Des pistes pour l’avenir
À Nivelles comme à Wavre, les marches du vide se sont terminées dans un endroit calme où les discussions parfois passionnées ont pu se poursuivre autour d’un café. À Nivelles, David Praile du Rassemblement wallon pour le Droit à l’Habitat (RWDH) a présenté brièvement les actions et recours possibles face au vide. L’esprit revendicatif et la volonté d’action des personnes présentes cet après-midi là n’auront pas quitté le groupe jusqu’à la dernière minute. Les marches du vide sont des moments rassembleurs qui permettent la rencontre des personnes
intéressées et concernées par ce sujet de société. Elles invitent à se questionner sur le droit au logement et, plus particulièrement, sur l’inoccupation des logements, une problématique qui constitue souvent un angle mort dans les villes (et les politiques).
En effet, chaque commune a les moyens de lister précisément les logements vides. Ensuite, des outils existent pour aider les propriétaires à sortir de ladite situation (prise en gestion, aide financière du fonds du logement) et finalement des contraintes aussi existent (action en cessation, amende administrative, taxes communales, prise en gestion forcée, réquisition).

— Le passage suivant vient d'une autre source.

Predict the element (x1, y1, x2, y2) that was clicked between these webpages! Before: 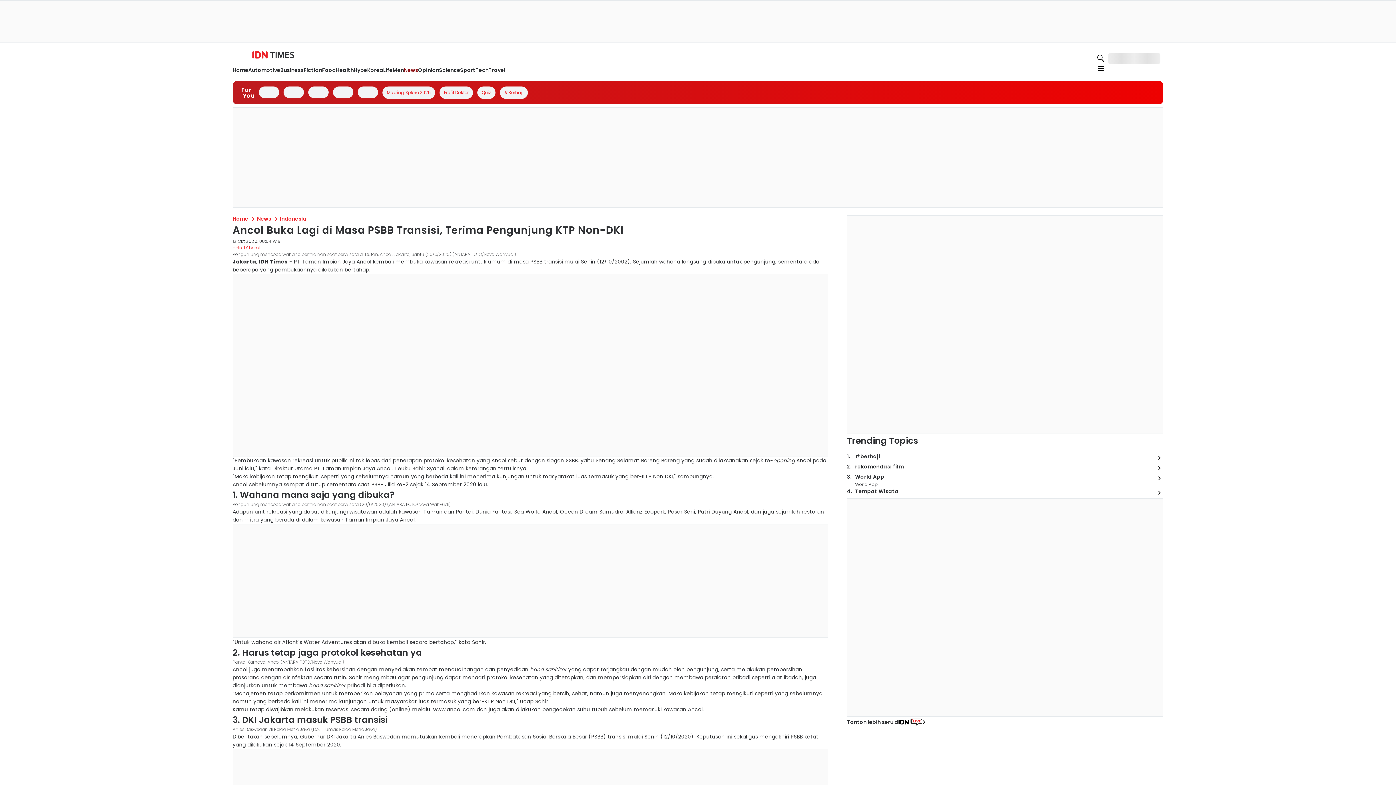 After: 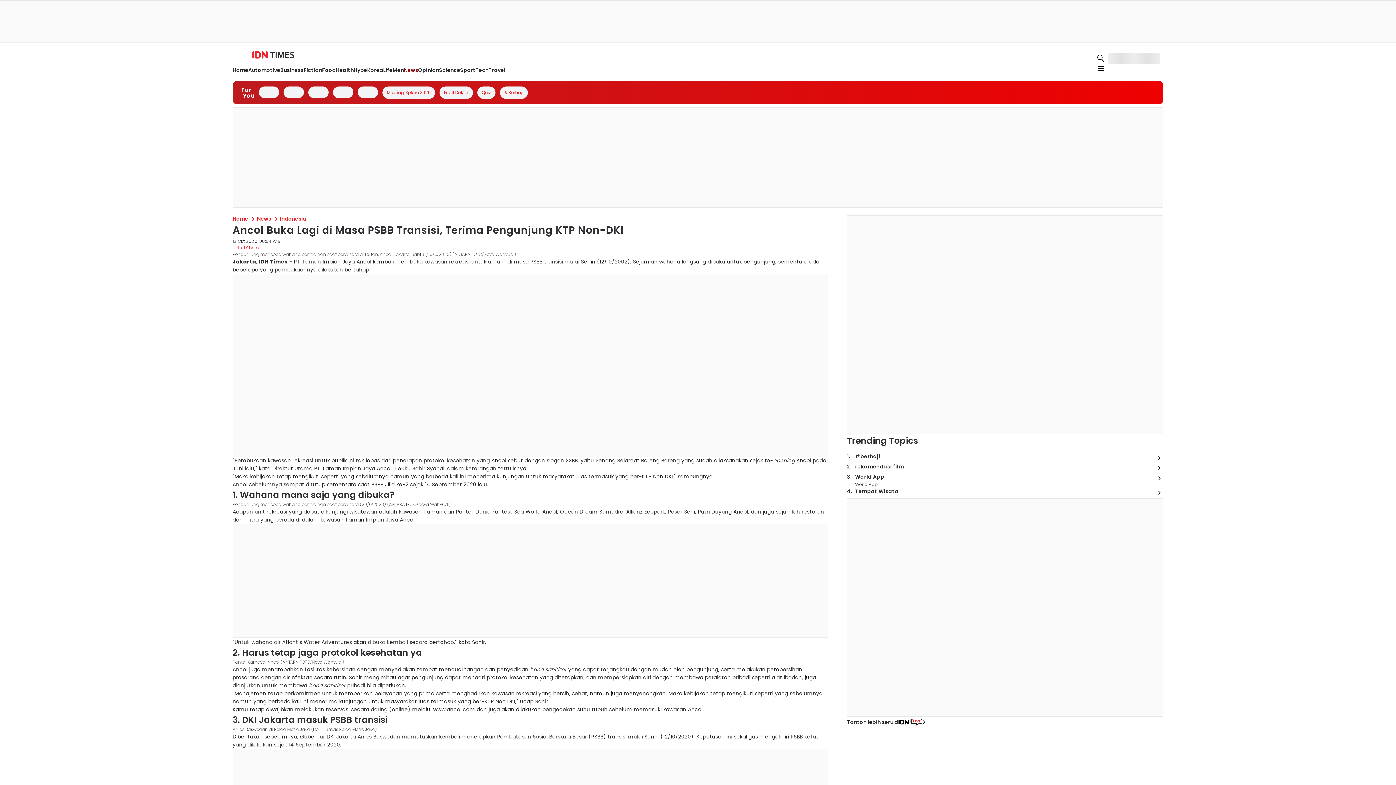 Action: bbox: (391, 136, 496, 145)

Un modèle allemand pour la Ferme de Tourinnes ?
Action Logement en Brabant wallon, ce n’était pas que des marches du vide ! En effet, le mardi 1er avril, à l’initiative du GrapH – le groupe de réflexion et d’actions sur la propriété et l’habitat -, la Ferme de Tourinnes a accueilli une soirée de discussion sur son avenir à partir de l’inspirant exemple allemand
d’alternative à la propriété privée, le Mietshäuser Syndikat5 (MHS). Depuis 25 ans environ, au gré du temps, entre quatre et six personnes vivent dans la Ferme de Tourinnes. C’est à la fois un logement, un lieu culturel alternatif où s’organisent concerts, résidences d’artistes, friperies… et un espace artisanal comportant un atelier de menuiserie, mais aussi une cuisine où se préparent des produits culinaires, d’entretien et de soins.
Du BW à l’Europe
Cette semaine était organisée au travers du Réseau Brabançon pour le Droit au Logement. L’idée ? S’inscrire dans un maillage allant du local à l’international pour agir sur un meilleur accès au logement. En Wallonie, le Housing Action Day est chapeauté par le Rassemblement wallon pour le Droit à l’Habitat (RWDH). Au niveau européen, le HAD est coordonné par la Coalition européenne d’action pour le droit au logement et à la ville.
Sources :
1 Cet article initialement mis en ligne sur le site du RBDL a été légèrement adapté.
2 Le Centre Culturel du Brabant wallon (CCBW), le Centre Régional d’Intégration du Brabant wallon, le CIEPBW, Habitat & Participation asbl, le collectif HaLé !, Laïcité Brabant wallon, le collectif Nivellois citoyens hospitaliers, le Relais social du BW et Vie Féminine.
3 https://www.housing-action-day.be/fr
4 Pour des raisons de confidentialité compréhensibles, notre intervenante a préféré rester anonyme.
5 «Le Mietshäuser Syndikat est une coentreprise coopérative et non commerciale en Allemagne qui aide les communautés à acquérir un espace de vie abordable à long terme via un accord de propriété collective légale.»